The results of the present study showed the acute DIC score to be a significant prognostic factor for the preoperative evaluation of patients with colon perforation. So far, it has been reported that the APACHE II, SOFA, and POSSUM scores are useful as prognostic factors for colon perforation,5, 6, 7 and differences in the SOFA and POSSUM scores were also observed in this study. To our knowledge, however, there are no reports of the acute DIC score as a prognostic factor for colon perforation. The acute DIC score is a score used in the emergency intensive care field for diagnosing DIC, and the mortality rate of patients diagnosed as having DIC according to the acute‐phase DIC diagnostic criteria, and not only in those with colon perforation, was approximately 20–21% and was 34.7% when the DIC was caused by sepsis.8, 9, 10, 11 The high value of the acute DIC score in the case of colon perforation leads to the diagnosis of DIC caused by intraperitoneal infection, so it was easy to understand that the acute DIC score would be high in the death group and would be useful as a prognostic factor. The present study in fact showed the acute DIC score to be a prognostic factor for colon perforation.

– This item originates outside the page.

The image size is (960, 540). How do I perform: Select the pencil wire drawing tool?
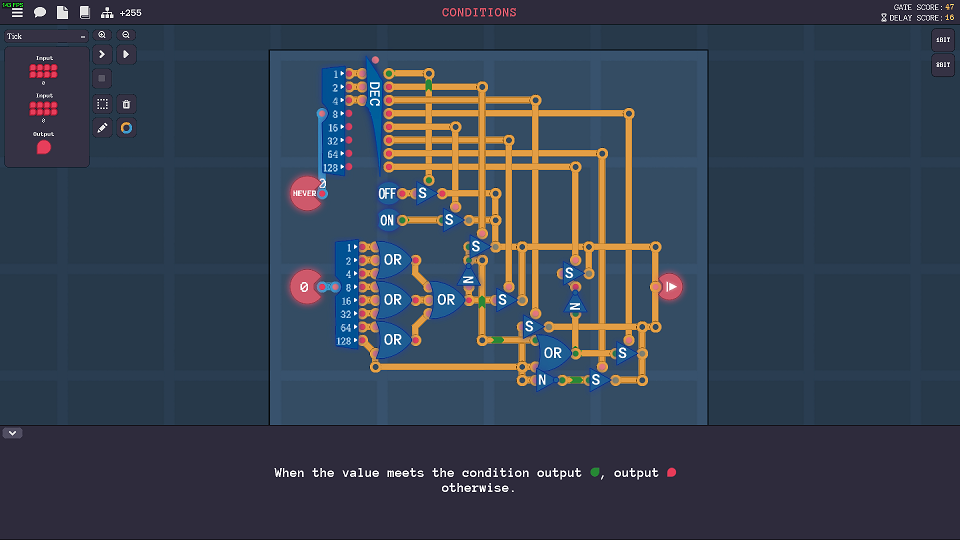point(102,128)
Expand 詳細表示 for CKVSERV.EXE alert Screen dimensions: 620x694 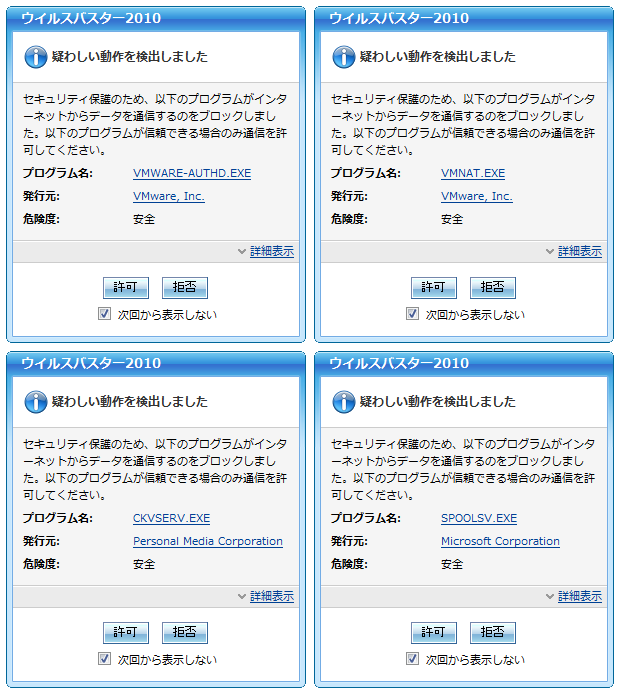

In addition, the present study showed that the preoperative CT was not only useful for diagnosing perforating peritonitis but might also be a prognostic factor. There were reports that the severity of peritonitis was useful as a prognostic factor and that the POSSUM score (operative severity score) and the MPI were also useful.1, 12 However, our results showed no difference in the MPI between the survival group and the death group. Sumi et al. showed differences in ascitic properties to be a prognostic factor, but our results showed that approximately half of both the survival group and the death group had fecal contamination, and there was no difference in the properties of the ascites during surgery. In addition, the POSSUM and MPI require evaluation during surgery and postoperatively. The spread of ascites on the preoperative CT, which was considered useful in the present study, can be evaluated before surgery. Additionally, the current study showed that prognosis was not affected by degree of contamination of the ascites but how far it has spread. The result could support the speculation that the spread of ascites indicates the severity of peritonitis, or the duration from the onset of perforation.

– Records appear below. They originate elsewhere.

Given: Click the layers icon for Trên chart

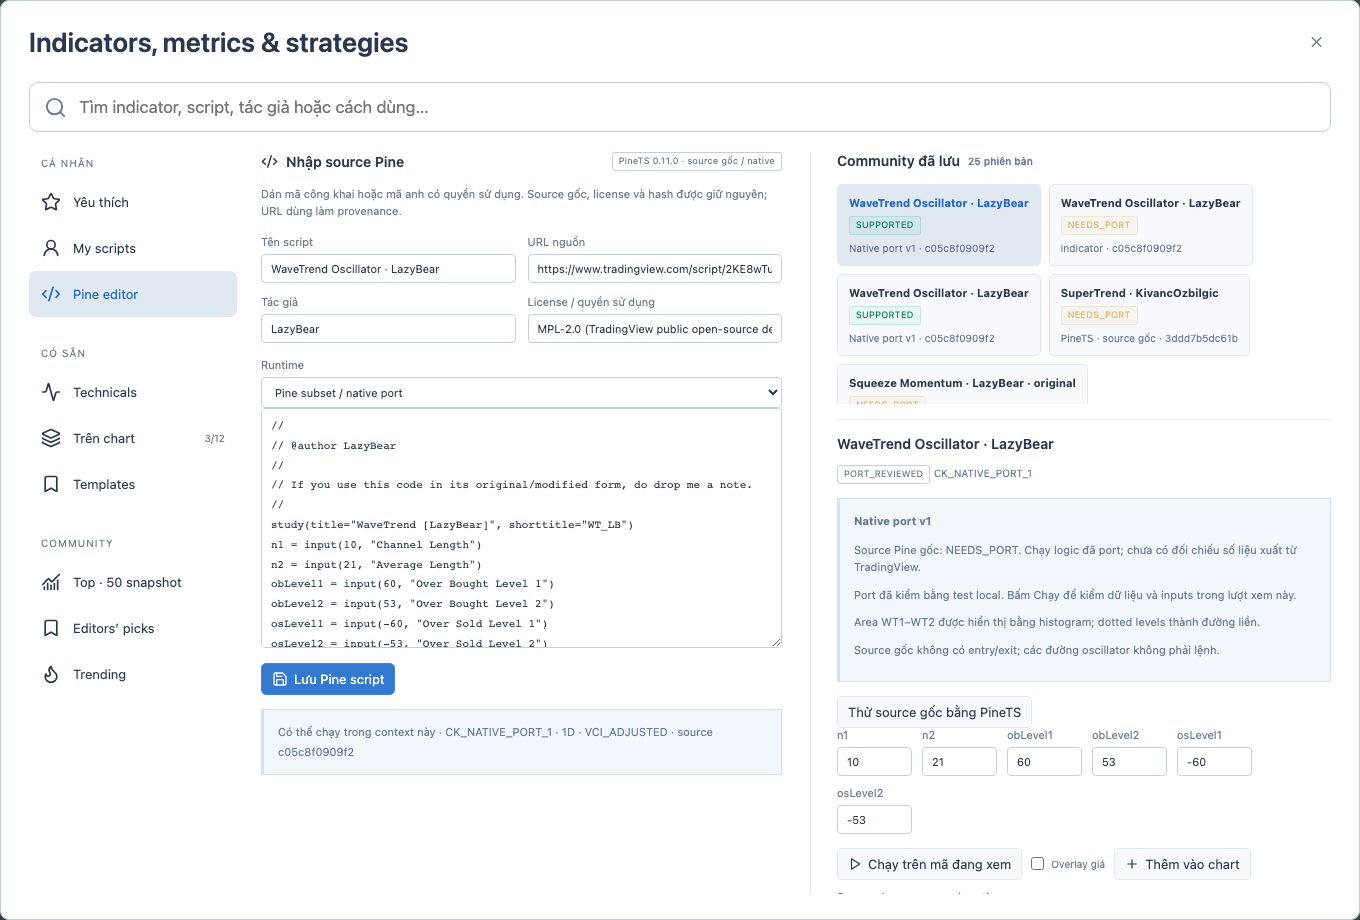Looking at the screenshot, I should click(51, 438).
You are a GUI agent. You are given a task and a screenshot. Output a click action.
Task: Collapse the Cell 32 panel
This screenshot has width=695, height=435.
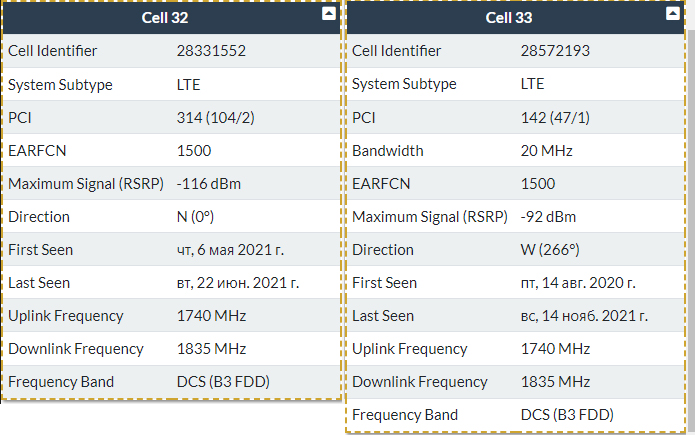pyautogui.click(x=328, y=14)
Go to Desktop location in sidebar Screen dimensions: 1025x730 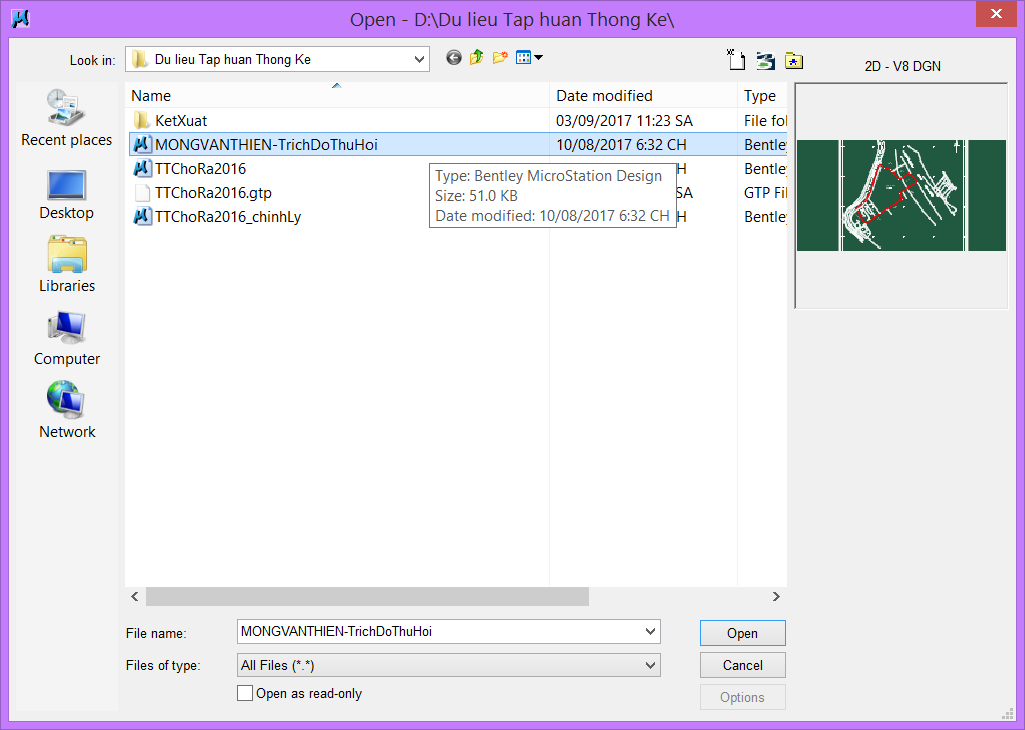(x=67, y=194)
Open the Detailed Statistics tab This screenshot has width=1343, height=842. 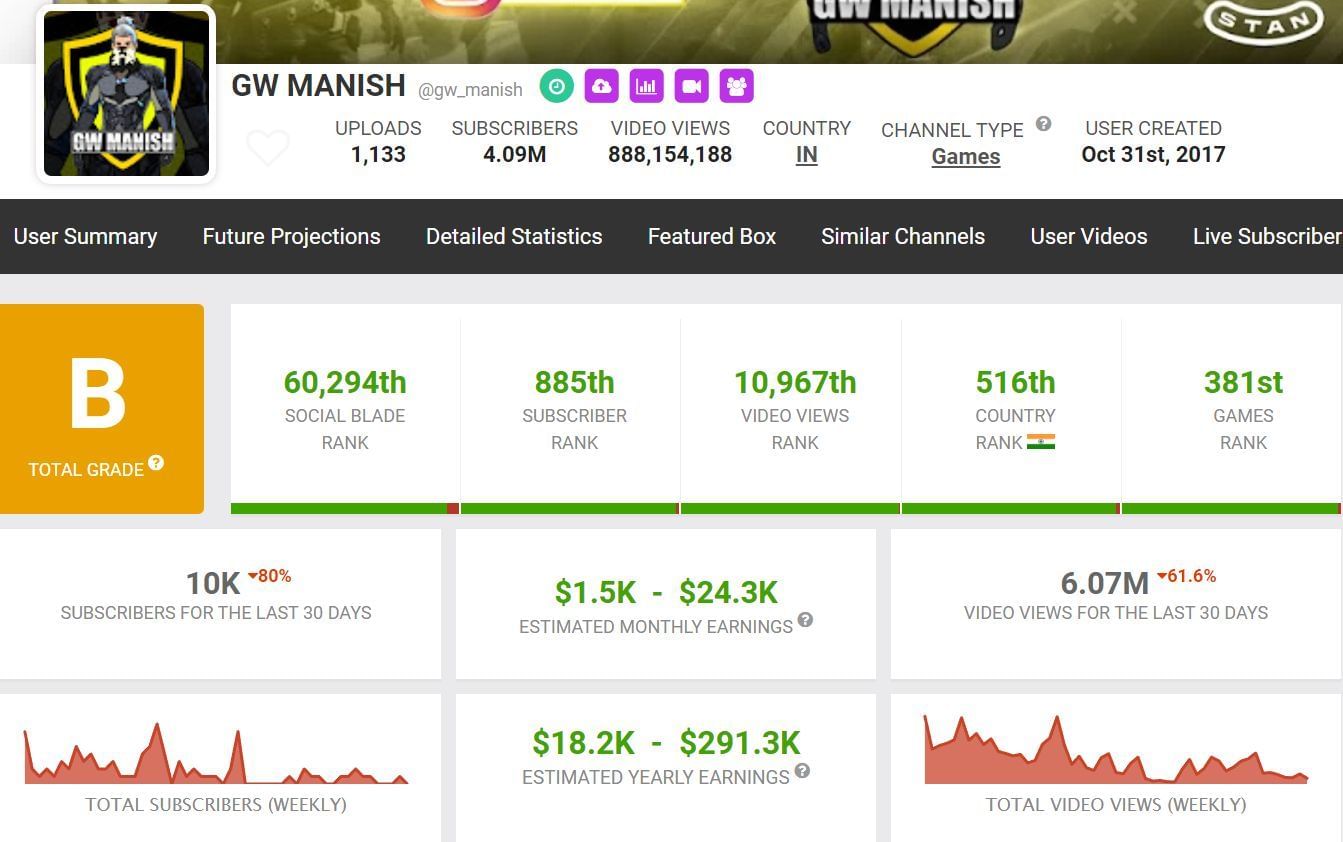click(x=514, y=237)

In contrast, with regard to intraoperative factors, the operation time was short in the death group, and the amount of blood transfusion was small. We tried to perform the surgery time was as short as possible in a severe case, therefore this might influence the difference in the duration of the surgery. The transfusion volume was expected to increase in severe cases, but we targeted only the intraoperative blood transfusion volume in this study and considered the short operation time to have an influence on the volume transfused.

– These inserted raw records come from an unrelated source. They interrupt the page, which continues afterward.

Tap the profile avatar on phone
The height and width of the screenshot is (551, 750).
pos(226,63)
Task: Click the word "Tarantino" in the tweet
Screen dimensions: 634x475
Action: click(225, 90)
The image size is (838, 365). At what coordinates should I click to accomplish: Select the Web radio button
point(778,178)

The limitations of this study are that it was undertaken at a single center, the number of cases was small, and the introduction of OAM was carried out for severe cases. In the future, we would like to increase the number of cases and participating institutions and undertake an additional investigation.

Conclusion

In our hospital, the preoperative acute DIC score was found to be a prognostic factor for colon perforation accompanied by pan‐peritonitis. Appropriate evaluation of the spread of ascites on the preoperative CT might also help to predict patient prognosis.

Disclosure

Approval of the research protocol: This study was approved by the institutional review board of Kansai Medical University (approval no. 2017209).

Informed consent: N/A.

Registry and the registration no. of the study/trial: N/A.

Animal studies: N/A.

Conflict of interest: None declared.